SUPPLIED MATERIAL =
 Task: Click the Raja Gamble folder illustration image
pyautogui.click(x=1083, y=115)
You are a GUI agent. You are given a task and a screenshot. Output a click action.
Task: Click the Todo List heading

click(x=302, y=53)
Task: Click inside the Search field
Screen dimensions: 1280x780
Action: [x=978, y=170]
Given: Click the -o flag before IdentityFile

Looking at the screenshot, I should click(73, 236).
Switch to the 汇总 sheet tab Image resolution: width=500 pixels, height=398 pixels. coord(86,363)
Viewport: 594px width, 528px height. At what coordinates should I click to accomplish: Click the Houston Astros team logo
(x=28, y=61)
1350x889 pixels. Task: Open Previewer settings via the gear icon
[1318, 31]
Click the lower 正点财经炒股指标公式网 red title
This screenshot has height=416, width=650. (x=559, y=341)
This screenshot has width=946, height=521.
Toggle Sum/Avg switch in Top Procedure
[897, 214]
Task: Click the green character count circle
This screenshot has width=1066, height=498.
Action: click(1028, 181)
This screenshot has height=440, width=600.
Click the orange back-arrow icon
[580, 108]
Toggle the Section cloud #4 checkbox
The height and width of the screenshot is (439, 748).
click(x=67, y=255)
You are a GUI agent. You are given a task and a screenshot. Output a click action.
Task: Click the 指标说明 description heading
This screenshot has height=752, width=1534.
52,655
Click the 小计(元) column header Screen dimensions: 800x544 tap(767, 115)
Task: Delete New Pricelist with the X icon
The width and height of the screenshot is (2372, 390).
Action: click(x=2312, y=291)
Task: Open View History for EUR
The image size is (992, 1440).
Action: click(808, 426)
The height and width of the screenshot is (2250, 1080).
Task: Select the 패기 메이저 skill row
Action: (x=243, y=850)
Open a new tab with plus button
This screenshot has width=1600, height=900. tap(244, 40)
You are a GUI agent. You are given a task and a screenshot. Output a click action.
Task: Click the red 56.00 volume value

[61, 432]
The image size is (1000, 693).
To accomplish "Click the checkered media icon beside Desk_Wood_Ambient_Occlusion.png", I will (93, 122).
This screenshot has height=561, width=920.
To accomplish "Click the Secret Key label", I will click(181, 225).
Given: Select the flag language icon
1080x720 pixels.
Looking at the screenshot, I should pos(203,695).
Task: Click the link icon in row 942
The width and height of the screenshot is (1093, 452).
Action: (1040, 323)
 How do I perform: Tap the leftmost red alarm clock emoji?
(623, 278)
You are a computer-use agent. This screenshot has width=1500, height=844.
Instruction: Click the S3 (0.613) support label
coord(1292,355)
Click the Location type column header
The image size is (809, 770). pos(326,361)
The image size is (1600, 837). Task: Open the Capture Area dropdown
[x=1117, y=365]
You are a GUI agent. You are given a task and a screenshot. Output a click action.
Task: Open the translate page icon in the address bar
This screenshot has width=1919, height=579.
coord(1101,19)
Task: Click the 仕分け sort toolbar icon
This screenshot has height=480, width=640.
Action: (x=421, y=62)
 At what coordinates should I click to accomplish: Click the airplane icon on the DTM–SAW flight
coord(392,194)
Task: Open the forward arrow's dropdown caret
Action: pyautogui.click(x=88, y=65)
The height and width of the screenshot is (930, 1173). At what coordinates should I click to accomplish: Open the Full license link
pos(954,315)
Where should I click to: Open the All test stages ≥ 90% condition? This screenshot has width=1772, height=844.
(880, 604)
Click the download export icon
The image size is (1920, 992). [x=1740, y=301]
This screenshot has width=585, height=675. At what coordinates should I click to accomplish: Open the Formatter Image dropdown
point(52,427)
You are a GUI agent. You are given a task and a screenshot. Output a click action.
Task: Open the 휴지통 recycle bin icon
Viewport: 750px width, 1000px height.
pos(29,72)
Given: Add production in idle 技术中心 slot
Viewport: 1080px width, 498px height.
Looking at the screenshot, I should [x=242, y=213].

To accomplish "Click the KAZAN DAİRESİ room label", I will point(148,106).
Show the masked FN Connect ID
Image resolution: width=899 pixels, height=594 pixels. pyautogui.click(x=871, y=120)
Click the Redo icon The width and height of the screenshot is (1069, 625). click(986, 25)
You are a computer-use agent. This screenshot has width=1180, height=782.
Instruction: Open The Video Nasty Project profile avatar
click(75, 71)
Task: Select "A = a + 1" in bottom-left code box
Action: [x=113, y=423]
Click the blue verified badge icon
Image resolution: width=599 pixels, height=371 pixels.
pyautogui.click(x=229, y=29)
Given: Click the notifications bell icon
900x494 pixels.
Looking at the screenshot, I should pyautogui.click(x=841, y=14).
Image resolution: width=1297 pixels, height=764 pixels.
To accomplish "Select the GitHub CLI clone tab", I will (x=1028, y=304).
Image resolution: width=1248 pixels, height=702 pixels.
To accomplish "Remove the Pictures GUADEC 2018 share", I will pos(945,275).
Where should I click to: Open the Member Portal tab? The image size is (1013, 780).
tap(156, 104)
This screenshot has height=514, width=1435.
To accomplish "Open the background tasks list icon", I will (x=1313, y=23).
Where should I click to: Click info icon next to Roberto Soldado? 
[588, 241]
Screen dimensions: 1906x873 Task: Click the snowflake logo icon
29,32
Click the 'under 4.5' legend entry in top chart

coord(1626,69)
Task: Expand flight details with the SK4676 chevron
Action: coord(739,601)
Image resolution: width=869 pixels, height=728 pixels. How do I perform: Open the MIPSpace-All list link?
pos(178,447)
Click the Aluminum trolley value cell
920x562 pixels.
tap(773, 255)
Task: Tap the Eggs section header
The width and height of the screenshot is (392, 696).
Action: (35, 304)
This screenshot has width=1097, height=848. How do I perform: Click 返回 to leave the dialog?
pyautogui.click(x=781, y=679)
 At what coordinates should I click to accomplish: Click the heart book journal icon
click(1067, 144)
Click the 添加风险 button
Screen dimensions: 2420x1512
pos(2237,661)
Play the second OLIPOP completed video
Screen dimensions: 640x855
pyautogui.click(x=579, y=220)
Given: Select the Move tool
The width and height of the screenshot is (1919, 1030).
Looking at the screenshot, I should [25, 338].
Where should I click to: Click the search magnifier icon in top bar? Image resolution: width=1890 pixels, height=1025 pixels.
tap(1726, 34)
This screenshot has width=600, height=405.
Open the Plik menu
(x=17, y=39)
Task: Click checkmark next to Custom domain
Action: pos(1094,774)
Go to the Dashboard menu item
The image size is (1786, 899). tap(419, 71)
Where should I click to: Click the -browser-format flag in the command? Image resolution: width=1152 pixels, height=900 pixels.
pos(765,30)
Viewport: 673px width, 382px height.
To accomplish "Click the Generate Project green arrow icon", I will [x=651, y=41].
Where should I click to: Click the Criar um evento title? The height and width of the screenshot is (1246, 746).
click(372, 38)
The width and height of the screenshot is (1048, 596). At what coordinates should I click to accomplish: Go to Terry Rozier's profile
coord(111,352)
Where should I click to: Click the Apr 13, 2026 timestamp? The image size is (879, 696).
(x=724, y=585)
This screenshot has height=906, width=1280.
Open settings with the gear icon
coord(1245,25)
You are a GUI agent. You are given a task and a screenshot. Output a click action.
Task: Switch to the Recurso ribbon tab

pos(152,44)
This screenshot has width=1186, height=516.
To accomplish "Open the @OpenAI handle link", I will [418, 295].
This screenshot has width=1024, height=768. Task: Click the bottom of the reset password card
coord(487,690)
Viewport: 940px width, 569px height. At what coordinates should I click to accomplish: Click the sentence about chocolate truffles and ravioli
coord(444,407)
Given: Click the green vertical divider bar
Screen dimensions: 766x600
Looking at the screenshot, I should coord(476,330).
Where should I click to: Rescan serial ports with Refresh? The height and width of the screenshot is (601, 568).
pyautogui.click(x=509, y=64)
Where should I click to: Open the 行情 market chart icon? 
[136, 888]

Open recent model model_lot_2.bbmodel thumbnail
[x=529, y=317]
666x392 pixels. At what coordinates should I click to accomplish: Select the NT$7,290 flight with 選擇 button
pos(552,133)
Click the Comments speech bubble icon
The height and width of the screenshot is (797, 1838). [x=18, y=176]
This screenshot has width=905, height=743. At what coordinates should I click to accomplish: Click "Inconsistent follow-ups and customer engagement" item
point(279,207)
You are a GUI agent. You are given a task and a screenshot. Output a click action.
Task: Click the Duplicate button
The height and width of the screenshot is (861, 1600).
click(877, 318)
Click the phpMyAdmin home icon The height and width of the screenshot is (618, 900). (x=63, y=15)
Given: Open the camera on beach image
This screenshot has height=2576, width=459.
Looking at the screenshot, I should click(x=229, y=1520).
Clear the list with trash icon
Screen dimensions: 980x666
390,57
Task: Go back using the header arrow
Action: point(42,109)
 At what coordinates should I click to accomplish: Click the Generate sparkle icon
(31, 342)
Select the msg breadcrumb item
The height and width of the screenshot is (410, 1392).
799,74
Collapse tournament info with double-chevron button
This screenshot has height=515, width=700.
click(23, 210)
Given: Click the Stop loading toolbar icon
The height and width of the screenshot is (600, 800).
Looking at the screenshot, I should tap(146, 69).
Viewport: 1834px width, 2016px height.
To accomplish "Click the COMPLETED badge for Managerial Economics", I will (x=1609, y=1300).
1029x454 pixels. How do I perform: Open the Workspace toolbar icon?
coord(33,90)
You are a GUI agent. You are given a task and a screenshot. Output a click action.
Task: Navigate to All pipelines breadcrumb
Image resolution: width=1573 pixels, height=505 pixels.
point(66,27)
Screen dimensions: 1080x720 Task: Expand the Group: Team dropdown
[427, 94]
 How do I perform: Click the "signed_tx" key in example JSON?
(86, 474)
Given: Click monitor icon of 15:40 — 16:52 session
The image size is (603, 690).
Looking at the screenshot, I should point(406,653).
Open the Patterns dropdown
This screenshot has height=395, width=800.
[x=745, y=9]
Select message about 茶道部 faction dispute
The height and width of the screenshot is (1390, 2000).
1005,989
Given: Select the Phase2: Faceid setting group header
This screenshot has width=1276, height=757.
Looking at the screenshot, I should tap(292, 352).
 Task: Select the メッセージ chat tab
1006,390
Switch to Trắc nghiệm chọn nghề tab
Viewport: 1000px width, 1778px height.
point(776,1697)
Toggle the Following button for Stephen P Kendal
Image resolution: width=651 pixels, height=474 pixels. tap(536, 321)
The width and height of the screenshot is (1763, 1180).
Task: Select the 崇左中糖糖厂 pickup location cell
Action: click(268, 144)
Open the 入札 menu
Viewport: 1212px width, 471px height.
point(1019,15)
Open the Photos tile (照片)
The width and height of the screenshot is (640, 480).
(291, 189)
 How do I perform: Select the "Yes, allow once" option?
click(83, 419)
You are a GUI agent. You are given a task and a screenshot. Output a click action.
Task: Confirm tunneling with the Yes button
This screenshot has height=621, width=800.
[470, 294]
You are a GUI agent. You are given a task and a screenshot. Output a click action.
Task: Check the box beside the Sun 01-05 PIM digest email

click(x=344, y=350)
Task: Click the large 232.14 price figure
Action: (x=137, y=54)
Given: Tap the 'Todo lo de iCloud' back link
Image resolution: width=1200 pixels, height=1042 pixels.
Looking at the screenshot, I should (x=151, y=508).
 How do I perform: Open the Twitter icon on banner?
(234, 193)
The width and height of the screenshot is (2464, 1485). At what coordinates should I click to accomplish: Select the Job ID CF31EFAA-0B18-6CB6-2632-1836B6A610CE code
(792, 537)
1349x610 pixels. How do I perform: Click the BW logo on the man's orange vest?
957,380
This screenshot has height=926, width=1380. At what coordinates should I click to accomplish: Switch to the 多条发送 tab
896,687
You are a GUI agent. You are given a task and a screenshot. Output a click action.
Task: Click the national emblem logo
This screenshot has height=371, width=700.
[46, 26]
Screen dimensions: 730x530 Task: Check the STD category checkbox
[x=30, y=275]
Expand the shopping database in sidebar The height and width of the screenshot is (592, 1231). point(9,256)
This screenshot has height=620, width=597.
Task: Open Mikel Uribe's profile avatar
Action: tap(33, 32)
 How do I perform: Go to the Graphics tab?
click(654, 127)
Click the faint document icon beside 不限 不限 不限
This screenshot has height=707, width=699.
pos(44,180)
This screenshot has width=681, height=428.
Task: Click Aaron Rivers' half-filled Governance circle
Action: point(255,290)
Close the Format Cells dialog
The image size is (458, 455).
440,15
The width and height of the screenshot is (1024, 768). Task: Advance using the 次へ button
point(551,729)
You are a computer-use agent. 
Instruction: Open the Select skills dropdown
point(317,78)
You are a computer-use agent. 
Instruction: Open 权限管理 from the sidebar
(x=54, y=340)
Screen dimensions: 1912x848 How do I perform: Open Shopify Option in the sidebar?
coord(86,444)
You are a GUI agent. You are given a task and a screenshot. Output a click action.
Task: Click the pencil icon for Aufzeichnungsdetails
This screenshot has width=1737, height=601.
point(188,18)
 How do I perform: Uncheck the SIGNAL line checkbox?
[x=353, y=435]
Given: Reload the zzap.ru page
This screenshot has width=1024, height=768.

TASK BRIEF = Look through the data and show every line containing "page".

THE COMPLETED TASK =
Task: Open the translate page icon in the address bar
Given: Reload the zzap.ru page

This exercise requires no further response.